4. Aux termes de l'article L. 411-1 du code de l'entrée et du séjour des étrangers et du droit d'asile : " Le ressortissant étranger qui séjourne régulièrement en France depuis au moins dix-huit mois, sous couvert d'un des titres d'une durée de validité d'au moins un an prévus par le présent code ou par des conventions internationales, peut demander à bénéficier de son droit à être rejoint, au titre du regroupement familial, par son conjoint, si ce dernier est âgé d'au moins dix-huit ans, et les enfants du couple mineurs de dix-huit ans ". Aux termes de l'article L. 411-6 du même code : " Peut être exclu du regroupement familial (...) 3° Un membre de la famille résidant en France ". L'article R. 411-6 du même code dispose : " Le bénéfice du regroupement familial ne peut être refusé à un ou plusieurs membres de la famille résidant sur le territoire français dans le cas où l'étranger qui réside régulièrement en France dans les conditions prévues aux articles R. 411-1 et R. 411-2 contracte mariage avec une personne de nationalité étrangère régulièrement autorisée à séjourner sur le territoire national sous couvert d'une carte de séjour temporaire d'une durée de validité d'un an. Le bénéfice du droit au regroupement familial est alors accordé sans recours à la procédure d'introduction. Peuvent en bénéficier le conjoint et, le cas échéant, les enfants de moins de dix-huit ans de celui-ci résidant en France, sauf si l'un des motifs de refus ou d'exclusion mentionnés aux 1°, 2° et 3° de l'article L. 411-5 leur est opposé ".

5. Il ressort des pièces du dossier que M. A... s'est marié le 15 mai 2016 au Sénégal et que son épouse, entrée en France le 7 août 2016 sous couvert d'un visa long séjour mention " étudiant " pour y poursuivre ses études, n'a obtenu un titre de séjour étudiant qu'au mois d'octobre 2016. Ainsi, comme l'a opposé le préfet de la Gironde dans l'arrêté contesté, l'épouse de M. A... n'était pas, à la date du mariage, régulièrement autorisée à séjourner sur le territoire national sous couvert d'une carte de séjour temporaire d'une durée de validité d'un an.
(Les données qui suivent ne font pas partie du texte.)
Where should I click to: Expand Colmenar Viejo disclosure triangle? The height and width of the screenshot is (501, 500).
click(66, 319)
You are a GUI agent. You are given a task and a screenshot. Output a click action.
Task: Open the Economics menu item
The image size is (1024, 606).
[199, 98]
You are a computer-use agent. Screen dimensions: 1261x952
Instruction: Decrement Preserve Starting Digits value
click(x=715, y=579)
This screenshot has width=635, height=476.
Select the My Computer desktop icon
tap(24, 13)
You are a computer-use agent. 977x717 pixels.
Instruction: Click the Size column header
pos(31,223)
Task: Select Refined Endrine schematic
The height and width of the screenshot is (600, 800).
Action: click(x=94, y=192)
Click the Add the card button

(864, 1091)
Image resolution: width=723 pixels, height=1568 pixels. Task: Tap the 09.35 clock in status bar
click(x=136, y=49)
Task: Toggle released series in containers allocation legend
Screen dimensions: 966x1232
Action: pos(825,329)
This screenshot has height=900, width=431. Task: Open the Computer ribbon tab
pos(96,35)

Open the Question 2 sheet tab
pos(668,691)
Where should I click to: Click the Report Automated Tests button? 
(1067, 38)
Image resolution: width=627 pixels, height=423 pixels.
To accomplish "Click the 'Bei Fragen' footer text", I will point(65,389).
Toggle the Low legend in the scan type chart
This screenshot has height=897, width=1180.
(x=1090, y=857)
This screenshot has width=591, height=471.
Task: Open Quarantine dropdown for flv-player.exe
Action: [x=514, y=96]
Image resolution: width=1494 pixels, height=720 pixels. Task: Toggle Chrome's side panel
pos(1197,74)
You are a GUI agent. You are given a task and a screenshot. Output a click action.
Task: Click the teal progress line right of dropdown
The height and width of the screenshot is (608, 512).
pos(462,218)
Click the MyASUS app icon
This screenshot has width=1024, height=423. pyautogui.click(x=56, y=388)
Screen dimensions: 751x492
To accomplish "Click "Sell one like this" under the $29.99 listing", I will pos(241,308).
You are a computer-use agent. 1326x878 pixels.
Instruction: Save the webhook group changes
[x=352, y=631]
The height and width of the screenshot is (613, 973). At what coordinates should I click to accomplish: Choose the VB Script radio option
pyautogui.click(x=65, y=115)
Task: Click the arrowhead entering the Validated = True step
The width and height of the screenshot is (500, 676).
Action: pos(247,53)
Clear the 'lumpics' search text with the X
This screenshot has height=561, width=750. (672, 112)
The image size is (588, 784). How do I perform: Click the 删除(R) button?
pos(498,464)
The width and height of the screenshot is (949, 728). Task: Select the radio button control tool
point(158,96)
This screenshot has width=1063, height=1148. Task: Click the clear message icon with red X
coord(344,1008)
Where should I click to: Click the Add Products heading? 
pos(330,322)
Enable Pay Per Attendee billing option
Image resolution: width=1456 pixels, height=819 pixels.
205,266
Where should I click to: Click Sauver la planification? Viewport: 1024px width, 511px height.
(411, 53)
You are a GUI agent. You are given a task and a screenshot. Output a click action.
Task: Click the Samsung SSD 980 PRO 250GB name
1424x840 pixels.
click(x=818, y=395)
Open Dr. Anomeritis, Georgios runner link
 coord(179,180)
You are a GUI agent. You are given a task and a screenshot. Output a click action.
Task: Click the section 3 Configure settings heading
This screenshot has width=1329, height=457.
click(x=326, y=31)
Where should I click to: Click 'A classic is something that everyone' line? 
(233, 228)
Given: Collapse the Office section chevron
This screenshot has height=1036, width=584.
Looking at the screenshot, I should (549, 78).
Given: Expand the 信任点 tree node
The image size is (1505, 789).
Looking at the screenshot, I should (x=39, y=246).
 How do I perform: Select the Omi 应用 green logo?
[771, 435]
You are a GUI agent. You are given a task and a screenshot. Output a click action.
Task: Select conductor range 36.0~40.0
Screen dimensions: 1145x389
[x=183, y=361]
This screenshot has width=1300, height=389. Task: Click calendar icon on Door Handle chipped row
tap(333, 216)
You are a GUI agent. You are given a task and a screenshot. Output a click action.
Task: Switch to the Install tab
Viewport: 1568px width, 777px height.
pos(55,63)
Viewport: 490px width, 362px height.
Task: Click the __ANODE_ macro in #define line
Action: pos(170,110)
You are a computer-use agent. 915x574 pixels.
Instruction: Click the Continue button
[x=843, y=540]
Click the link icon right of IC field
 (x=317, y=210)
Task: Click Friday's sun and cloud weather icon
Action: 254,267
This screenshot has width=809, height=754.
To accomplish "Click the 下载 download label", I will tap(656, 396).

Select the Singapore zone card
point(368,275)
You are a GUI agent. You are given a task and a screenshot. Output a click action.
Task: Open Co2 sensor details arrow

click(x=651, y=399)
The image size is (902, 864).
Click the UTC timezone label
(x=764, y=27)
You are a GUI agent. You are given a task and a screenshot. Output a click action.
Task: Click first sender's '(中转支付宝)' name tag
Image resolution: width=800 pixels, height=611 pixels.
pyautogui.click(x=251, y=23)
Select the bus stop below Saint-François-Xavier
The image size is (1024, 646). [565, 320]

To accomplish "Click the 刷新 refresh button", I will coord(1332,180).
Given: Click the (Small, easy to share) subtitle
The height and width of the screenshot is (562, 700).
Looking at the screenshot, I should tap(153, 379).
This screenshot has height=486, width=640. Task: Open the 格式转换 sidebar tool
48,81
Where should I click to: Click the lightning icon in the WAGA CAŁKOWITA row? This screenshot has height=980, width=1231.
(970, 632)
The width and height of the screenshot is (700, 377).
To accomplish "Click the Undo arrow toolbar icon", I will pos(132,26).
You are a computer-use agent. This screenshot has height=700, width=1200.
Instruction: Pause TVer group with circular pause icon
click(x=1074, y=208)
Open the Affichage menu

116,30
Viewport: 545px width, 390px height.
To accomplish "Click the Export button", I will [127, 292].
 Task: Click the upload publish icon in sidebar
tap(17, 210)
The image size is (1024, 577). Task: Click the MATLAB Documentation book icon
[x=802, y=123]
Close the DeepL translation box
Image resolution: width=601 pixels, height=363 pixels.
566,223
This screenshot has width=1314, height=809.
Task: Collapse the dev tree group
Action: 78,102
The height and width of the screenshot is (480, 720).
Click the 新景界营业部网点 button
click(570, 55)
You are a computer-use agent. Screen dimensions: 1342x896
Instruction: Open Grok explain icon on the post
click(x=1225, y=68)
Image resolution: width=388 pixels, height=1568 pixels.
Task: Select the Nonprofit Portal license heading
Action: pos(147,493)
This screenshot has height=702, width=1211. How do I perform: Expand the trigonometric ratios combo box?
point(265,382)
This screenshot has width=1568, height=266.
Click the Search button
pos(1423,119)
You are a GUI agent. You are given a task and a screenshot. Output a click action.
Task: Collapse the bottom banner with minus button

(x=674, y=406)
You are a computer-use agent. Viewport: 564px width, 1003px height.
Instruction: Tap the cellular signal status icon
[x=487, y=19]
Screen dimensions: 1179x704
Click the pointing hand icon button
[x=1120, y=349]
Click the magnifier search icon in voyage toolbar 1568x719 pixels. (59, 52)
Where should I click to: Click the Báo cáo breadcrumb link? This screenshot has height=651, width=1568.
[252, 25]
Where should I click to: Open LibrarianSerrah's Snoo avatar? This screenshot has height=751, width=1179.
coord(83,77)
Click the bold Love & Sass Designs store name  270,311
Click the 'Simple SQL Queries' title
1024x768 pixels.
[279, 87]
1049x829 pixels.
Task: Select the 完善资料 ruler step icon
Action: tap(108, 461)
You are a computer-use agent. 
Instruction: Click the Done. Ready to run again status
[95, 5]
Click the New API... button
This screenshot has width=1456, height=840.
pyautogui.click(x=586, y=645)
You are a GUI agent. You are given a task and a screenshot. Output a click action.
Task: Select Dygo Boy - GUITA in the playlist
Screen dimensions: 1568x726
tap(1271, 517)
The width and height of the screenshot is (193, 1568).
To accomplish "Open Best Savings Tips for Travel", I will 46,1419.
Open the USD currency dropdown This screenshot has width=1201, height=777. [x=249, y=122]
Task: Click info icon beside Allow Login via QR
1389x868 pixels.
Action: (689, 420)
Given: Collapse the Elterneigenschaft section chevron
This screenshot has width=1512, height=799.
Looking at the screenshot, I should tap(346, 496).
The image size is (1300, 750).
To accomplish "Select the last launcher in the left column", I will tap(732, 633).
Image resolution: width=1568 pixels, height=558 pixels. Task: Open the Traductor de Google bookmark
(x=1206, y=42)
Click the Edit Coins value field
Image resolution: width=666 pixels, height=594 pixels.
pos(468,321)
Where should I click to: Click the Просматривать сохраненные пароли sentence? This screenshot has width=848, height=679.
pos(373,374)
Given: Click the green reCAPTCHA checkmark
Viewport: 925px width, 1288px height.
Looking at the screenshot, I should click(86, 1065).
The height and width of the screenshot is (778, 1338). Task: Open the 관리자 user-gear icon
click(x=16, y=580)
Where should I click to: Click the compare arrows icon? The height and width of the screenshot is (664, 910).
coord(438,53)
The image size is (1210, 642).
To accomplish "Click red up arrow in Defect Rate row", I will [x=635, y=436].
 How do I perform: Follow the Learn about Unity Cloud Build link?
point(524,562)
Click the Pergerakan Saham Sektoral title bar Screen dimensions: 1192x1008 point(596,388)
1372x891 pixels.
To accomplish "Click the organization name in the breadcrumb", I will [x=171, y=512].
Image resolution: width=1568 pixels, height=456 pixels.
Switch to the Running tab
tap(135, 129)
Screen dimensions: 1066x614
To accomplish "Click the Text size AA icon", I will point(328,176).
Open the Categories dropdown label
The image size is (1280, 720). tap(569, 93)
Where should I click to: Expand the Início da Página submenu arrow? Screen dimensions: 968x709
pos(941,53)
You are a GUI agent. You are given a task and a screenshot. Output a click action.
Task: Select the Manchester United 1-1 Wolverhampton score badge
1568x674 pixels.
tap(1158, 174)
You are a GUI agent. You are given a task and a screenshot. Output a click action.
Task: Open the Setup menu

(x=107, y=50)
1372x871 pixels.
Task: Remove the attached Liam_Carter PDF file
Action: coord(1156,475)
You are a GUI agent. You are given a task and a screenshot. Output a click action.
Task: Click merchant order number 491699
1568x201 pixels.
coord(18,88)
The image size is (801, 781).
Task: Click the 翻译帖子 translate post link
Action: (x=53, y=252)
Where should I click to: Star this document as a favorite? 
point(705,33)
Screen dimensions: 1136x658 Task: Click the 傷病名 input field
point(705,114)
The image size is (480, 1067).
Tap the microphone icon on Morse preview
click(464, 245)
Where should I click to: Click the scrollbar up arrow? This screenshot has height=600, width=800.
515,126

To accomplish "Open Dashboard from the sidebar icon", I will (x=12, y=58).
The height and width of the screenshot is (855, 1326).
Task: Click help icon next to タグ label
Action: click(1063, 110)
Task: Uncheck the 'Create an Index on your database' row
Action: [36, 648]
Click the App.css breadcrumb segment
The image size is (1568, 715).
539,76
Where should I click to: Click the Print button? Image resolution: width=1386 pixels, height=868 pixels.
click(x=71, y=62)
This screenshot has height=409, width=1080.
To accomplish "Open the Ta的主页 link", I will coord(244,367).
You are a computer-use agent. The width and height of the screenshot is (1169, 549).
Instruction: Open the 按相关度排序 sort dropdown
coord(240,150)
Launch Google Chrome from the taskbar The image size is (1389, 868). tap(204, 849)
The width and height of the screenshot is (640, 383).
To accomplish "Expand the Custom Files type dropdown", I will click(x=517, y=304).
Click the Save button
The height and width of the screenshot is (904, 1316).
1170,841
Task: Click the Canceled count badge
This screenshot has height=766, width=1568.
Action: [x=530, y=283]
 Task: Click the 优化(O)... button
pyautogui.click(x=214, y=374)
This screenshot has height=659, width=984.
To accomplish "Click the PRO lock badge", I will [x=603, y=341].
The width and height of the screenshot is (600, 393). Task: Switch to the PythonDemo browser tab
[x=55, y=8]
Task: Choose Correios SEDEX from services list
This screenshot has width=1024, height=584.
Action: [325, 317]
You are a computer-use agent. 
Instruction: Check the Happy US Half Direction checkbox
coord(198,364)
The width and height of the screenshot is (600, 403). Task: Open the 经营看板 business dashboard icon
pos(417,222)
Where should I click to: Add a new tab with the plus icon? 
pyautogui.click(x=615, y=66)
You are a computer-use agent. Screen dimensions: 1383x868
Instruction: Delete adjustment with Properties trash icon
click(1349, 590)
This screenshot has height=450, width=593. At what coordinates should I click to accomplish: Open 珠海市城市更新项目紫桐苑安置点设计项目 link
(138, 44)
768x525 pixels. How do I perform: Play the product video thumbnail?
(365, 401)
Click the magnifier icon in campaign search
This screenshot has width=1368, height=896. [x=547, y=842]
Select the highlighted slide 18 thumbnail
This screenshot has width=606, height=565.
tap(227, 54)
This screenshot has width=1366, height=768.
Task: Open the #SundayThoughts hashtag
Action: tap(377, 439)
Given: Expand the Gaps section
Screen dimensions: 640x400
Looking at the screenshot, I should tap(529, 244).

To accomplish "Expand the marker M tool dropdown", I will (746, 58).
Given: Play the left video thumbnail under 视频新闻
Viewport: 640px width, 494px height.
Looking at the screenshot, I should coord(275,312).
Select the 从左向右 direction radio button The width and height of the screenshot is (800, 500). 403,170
Par suite, M. A... ne remplissait pas une des conditions imposées par l'article R. 411-6 du code de l'entrée et du séjour des étrangers et du droit d'asile. C'est donc par une exacte application desdites dispositions que le préfet de la Gironde a rejeté la demande de regroupement familial présentée par M. A... au profit de son épouse.

6. Aux termes de l'article 8 de la convention européenne de sauvegarde des droits de l'homme et des libertés fondamentales : " 1. Toute personne a droit au respect de sa vie privée et familiale, de son domicile et de sa correspondance ; 2. Il ne peut y avoir ingérence d'une autorité publique dans l'exercice de ce droit que pour autant que cette ingérence est prévue par la loi et qu'elle constitue une mesure qui, dans une société démocratique, est nécessaire à la sécurité nationale, à la sûreté publique, au bienêtre économique du pays, à la défense de l'ordre et à la prévention des infractions pénales, à la protection de la santé ou de la morale ou à la protection des droits et libertés d'autrui. ". Pour l'application des stipulations précitées, l'étranger qui invoque la protection due à son droit au respect de sa vie privée et familiale en France doit apporter toute justification permettant d'apprécier la réalité et la stabilité de ses liens personnels et familiaux effectifs en France au regard de ceux qu'il a conservés dans son pays d'origine.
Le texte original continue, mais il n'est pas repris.